[Saved data entries]
☆ ☆ ☆ ☆ ☆ ☆ ☆

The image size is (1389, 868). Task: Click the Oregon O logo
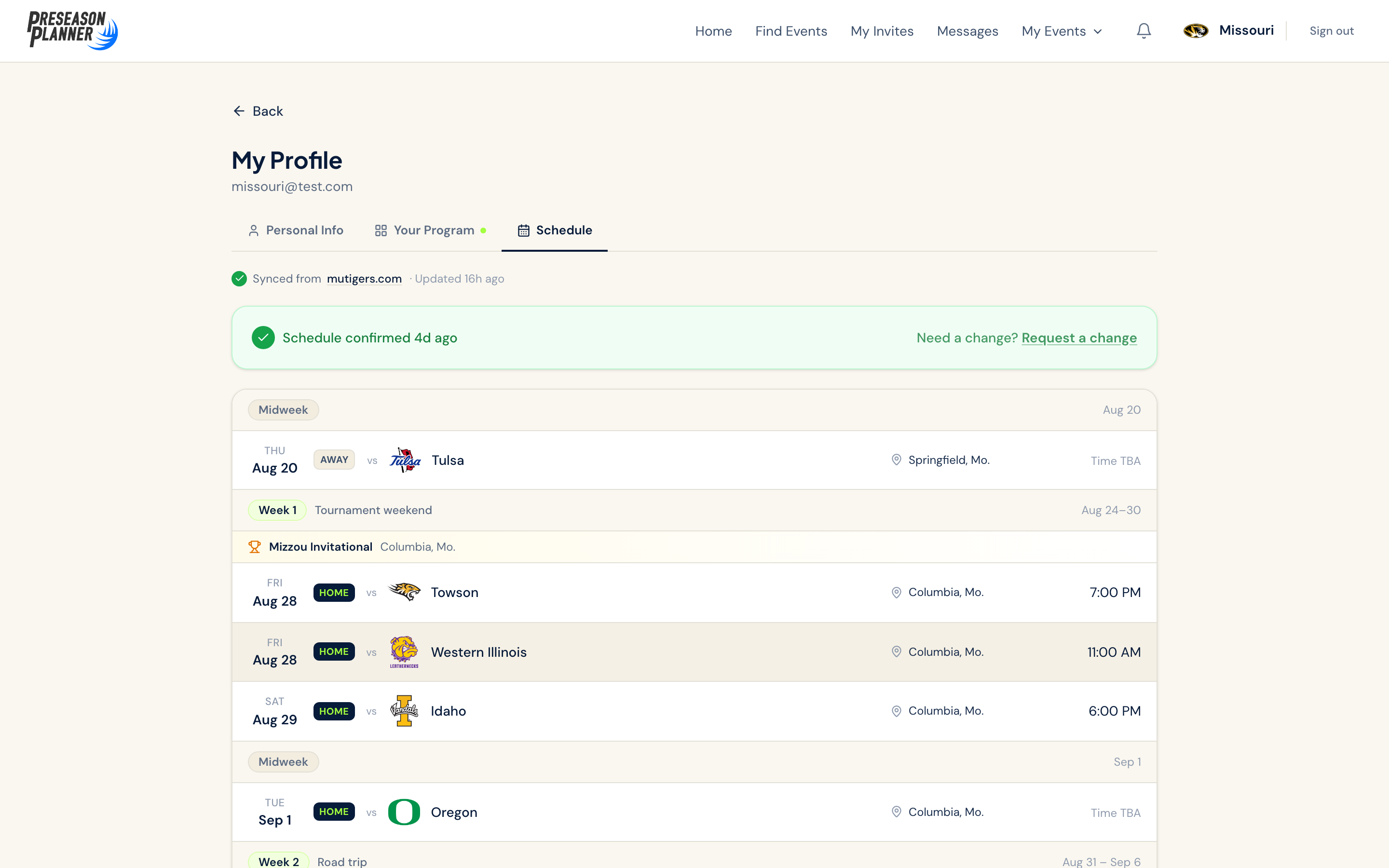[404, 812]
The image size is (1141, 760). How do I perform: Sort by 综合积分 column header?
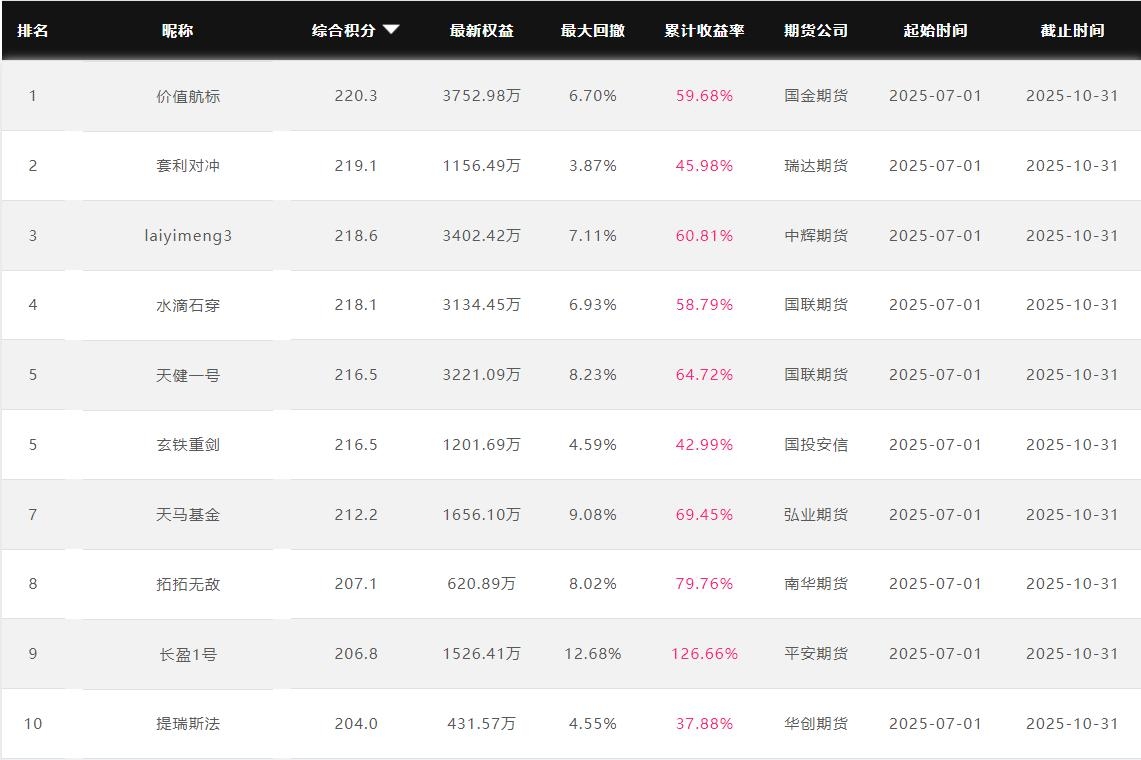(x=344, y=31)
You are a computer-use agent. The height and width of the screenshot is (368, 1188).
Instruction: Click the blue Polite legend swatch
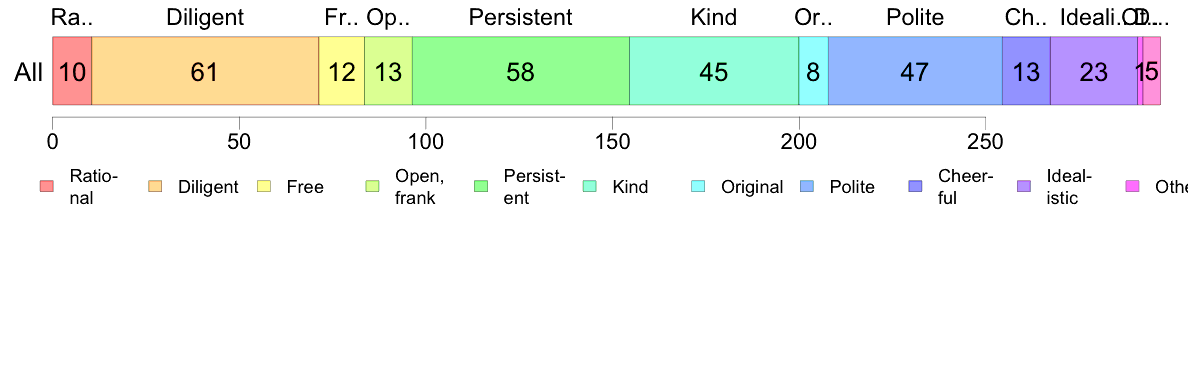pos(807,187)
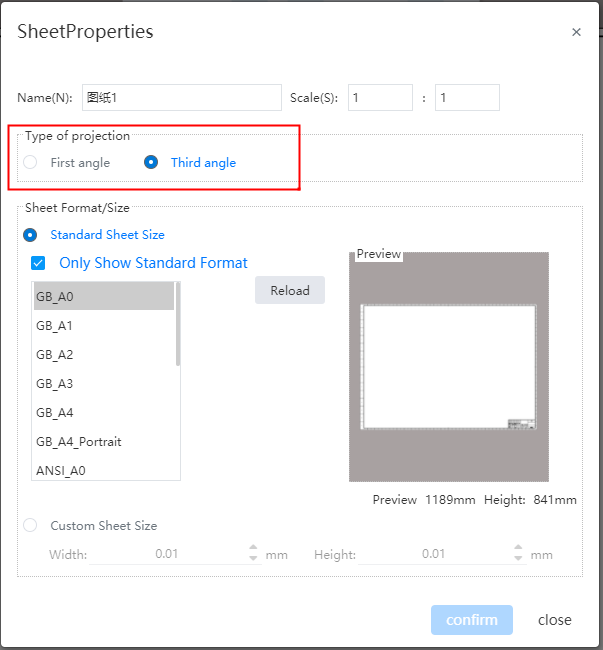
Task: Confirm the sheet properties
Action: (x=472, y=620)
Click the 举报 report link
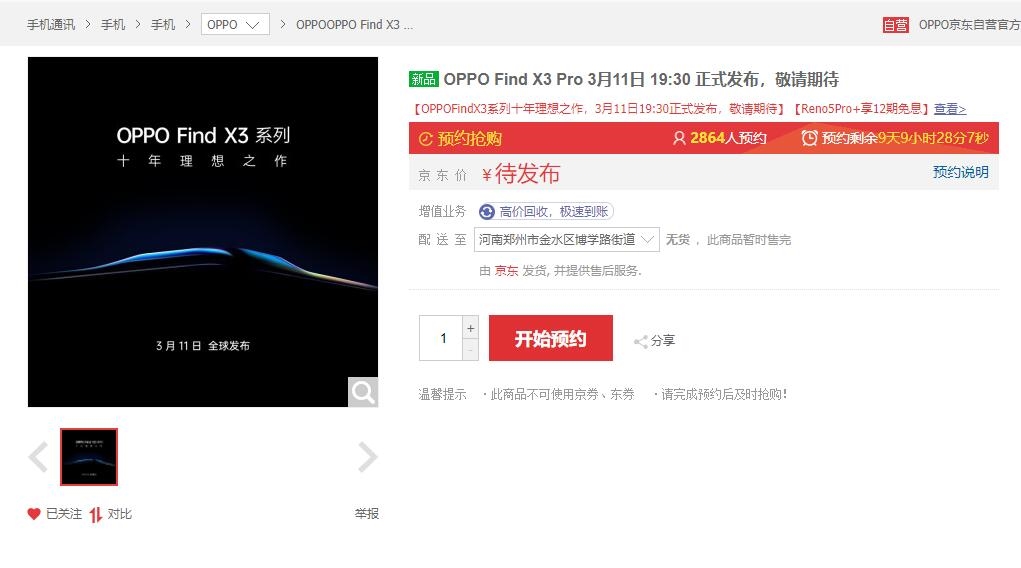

☆ ☆ ☆ ☆ ☆ ☆ ☆

◆ WHAT NEEDS TO BE DONE
All pictures must be left out. Reproduce exactly the lines from the one containing "You are a computer-use" to the final line of the entries.

◆ ANSWER SECTION
You are a computer-use agent. The height and width of the screenshot is (368, 1188).
Instruction: Click the blue Polite legend swatch
pos(807,187)
Task: Confirm the sheet properties
Action: (x=472, y=620)
Click the 举报 report link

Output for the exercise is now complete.